Rulers and Prophets Denounced (MIC 3:1-12)

[3:1] And I said: Hear, you heads of Jacob and rulers of the house of Israel! Is it not for you to know justice?—

[3:2] you who hate the good and love the evil, who tear the skin from off my people and their flesh from off their bones,

[3:3] who eat the flesh of my people, and flay their skin from off them, and break their bones in pieces and chop them up like meat in a pot, like flesh in a cauldron.

[3:4] Then they will cry to the Lord, but he will not answer them; he will hide his face from them at that time, because they have made their deeds evil.

[3:5] Thus says the Lord concerning the prophets who lead my people astray, who cry “Peace” when they have something to eat, but declare war against him who puts nothing into their mouths.

[3:6] Therefore it shall be night to you, without vision, and darkness to you, without divination. The sun shall go down on the prophets, and the day shall be black over them;

[3:7] the seers shall be disgraced, and the diviners put to shame; they shall all cover their lips, for there is no answer from God.

[3:8] But as for me, I am filled with power, with the Spirit of the Lord, and with justice and might, to declare to Jacob his transgression and to Israel his sin.

[3:9] Hear this, you heads of the house of Jacob and rulers of the house of Israel, who detest justice and make crooked all that is straight,

[3:10] who build Zion with blood and Jerusalem with iniquity.

[3:11] Its heads give judgment for a bribe; its priests teach for a price; its prophets practice divination for money; yet they lean on the Lord and say, “Is not the Lord in the midst of us? No disaster shall come upon us.”

[3:12] Therefore because of you Zion shall be plowed as a field; Jerusalem shall become a heap of ruins, and the mountain of the house a wooded height.

The Mountain of the Lord (MIC 4:1-5)

[4:1] It shall come to pass in the latter days that the mountain of the house of the Lord shall be established as the highest of the mountains, and it shall be lifted up above the hills; and peoples shall flow to it,

[4:2] and many nations shall come, and say: “Come, let us go up to the mountain of the Lord, to the house of the God of Jacob, that he may teach us his ways and that we may walk in his paths.” For out of Zion shall go forth the law, and the word of the Lord from Jerusalem.

[4:3] He shall judge between many peoples, and shall decide for strong nations far away; and they shall beat their swords into plowshares, and their spears into pruning hooks; nation shall not lift up sword against nation, neither shall they learn war anymore;

[4:4] but they shall sit every man under his vine and under his fig tree, and no one shall make them afraid, for the mouth of the Lord of hosts has spoken.

[4:5] For all the peoples walk each in the name of its god, but we will walk in the name of the Lord our God forever and ever.

The Lord Shall Rescue Zion (MIC 4:6-13)

[4:6] In that day, declares the Lord, I will assemble the lame and gather those who have been driven away and those whom I have afflicted;

[4:7] and the lame I will make the remnant, and those who were cast off, a strong nation; and the Lord will reign over them in Mount Zion from this time forth and forevermore.

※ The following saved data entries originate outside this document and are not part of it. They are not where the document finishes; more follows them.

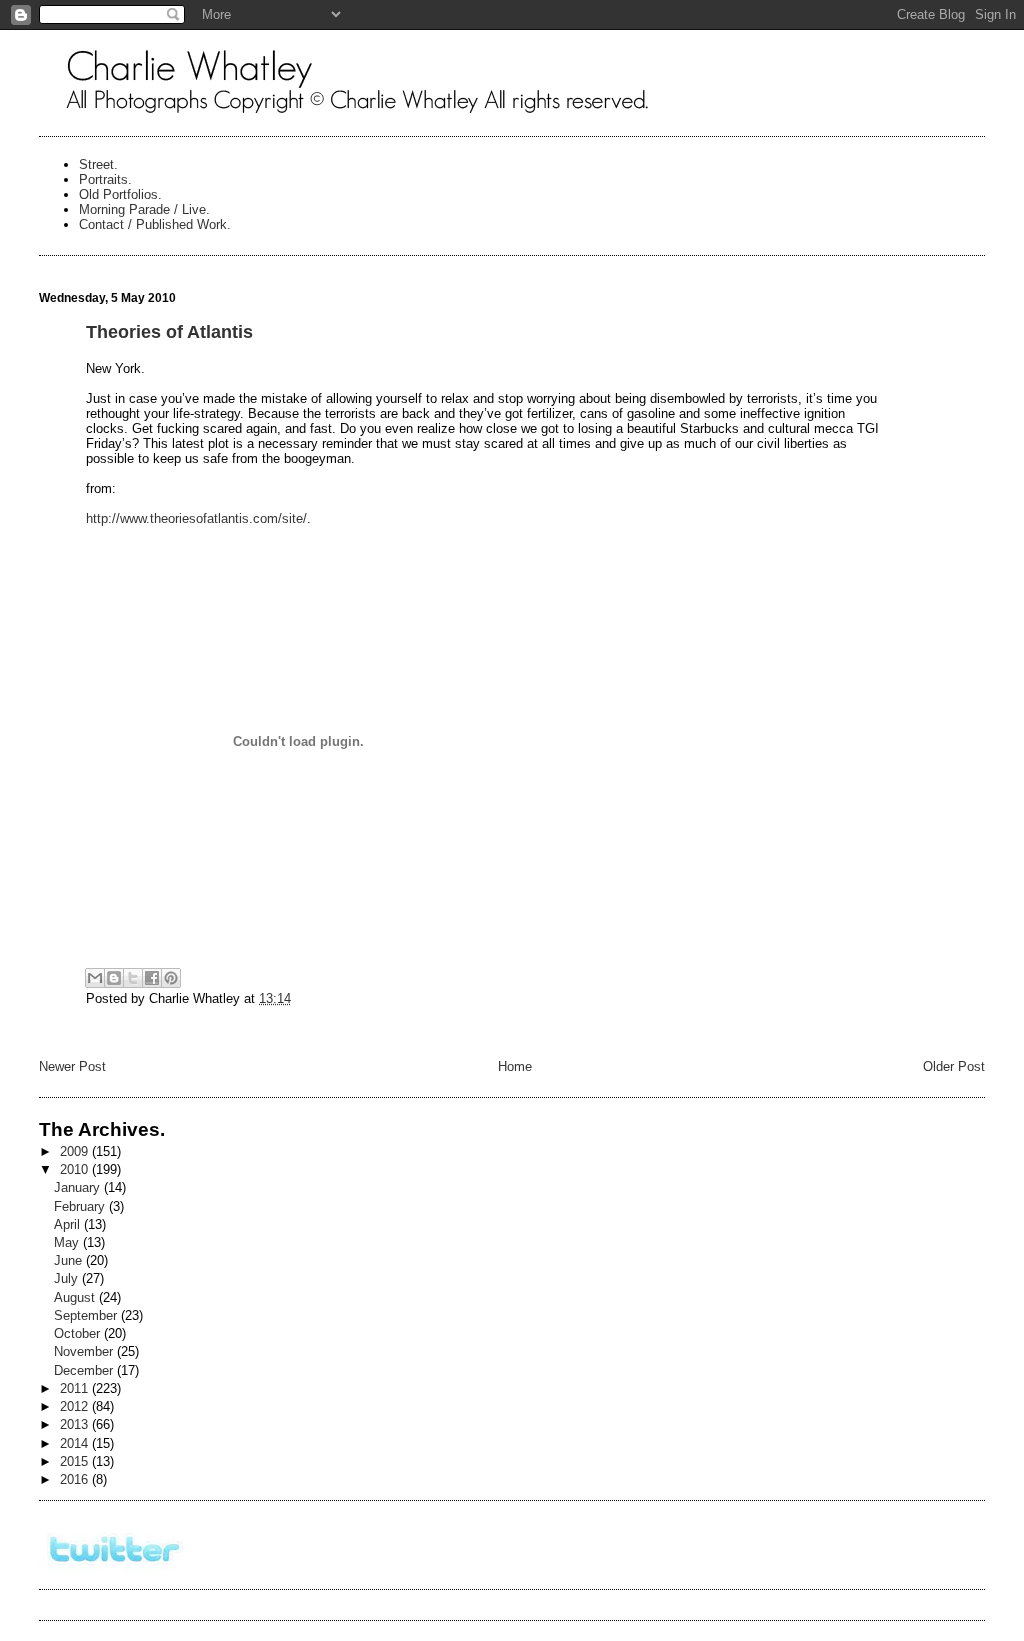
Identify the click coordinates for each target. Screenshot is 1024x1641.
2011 (76, 1388)
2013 (76, 1424)
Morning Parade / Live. (144, 209)
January (79, 1187)
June (70, 1260)
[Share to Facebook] (152, 978)
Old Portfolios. (120, 194)
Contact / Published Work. (155, 224)
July (68, 1278)
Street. (98, 164)
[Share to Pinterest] (171, 978)
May (68, 1242)
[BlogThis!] (114, 978)
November (85, 1351)
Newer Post (72, 1066)
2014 (76, 1443)
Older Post (954, 1066)
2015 (76, 1461)
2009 (76, 1151)
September (87, 1315)
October (79, 1333)
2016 (76, 1479)
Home (515, 1066)
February (81, 1206)
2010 (76, 1169)
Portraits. (105, 179)
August (76, 1297)
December (85, 1370)
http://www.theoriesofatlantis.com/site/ (196, 518)
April (69, 1224)
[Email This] (95, 978)
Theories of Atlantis (169, 332)
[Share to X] (133, 978)
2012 (76, 1406)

[4:8] And you, O tower of the flock, hill of the daughter of Zion, to you shall it come, the former dominion shall come, kingship for the daughter of Jerusalem.

[4:9] Now why do you cry aloud? Is there no king in you? Has your counselor perished, that pain seized you like a woman in labor?

[4:10] Writhe and groan, O daughter of Zion, like a woman in labor, for now you shall go out from the city and dwell in the open country; you shall go to Babylon. There you shall be rescued; there the Lord will redeem you from the hand of your enemies.

[4:11] Now many nations are assembled against you, saying, “Let her be defiled, and let our eyes gaze upon Zion.”

[4:12] But they do not know the thoughts of the Lord; they do not understand his plan, that he has gathered them as sheaves to the threshing floor.

[4:13] Arise and thresh, O daughter of Zion, for I will make your horn iron, and I will make your hoofs bronze; you shall beat in pieces many peoples; and shall devote their gain to the Lord, their wealth to the Lord of the whole earth.